こういう過度な最適化を、「カーブフィッティング」と呼びます。
要するに、現実を無視した設定ということですね。
前日に寒かったという事実から、今日も明日もセーターを着る、みたいなことでしょうか。おっ、この例えはいいですね!

今回は「三菱自動車の不正なんて目じゃない」というタイトルですが、トレードシステムの多くがこういったムチャな数値で宣伝をしているということではなく、純粋な気持ちで“未知の未来”に使おうとして、やってしまう落とし穴、“システムトレードあるある”だということが言いたいのです。

手前ミソですが、中源線シグナル配信のシステムを仕上げる際、この落とし穴に自らはまらないよう細心の注意を払いました。

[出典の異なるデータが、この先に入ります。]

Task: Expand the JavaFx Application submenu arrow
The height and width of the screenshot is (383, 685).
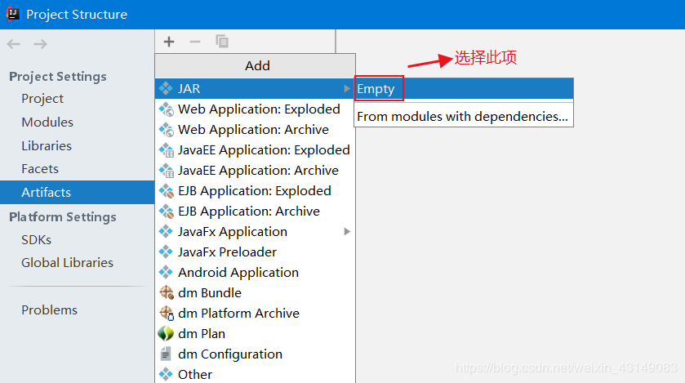Action: click(x=347, y=231)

単純なカーブフィッティングはもちろん、例えばパフォーマンスの高い銘柄を「ユニバース」として選定する時にも、“実用性”を重視する観点をしっかりと盛り込みました。単に過去の成績が良いものを選んでしまうと、「バブル期の上げ相場で莫大な儲け、でもその後はションボリ」なんて銘柄をリストに載せることになりますし、「大きな利益と大きな損失を年ごとに繰り返す」ような銘柄をおすすめすることも絶対に避けたいと考えたのです。

まとめます。
トレードの設定は、それが裁量でもシステムでも、自分の利益のための工夫のはずが「不正」となり、自分の不利益になってしまうことがあります。計算よりも現実に目を向けて、“確信ある自分流”を構築してください。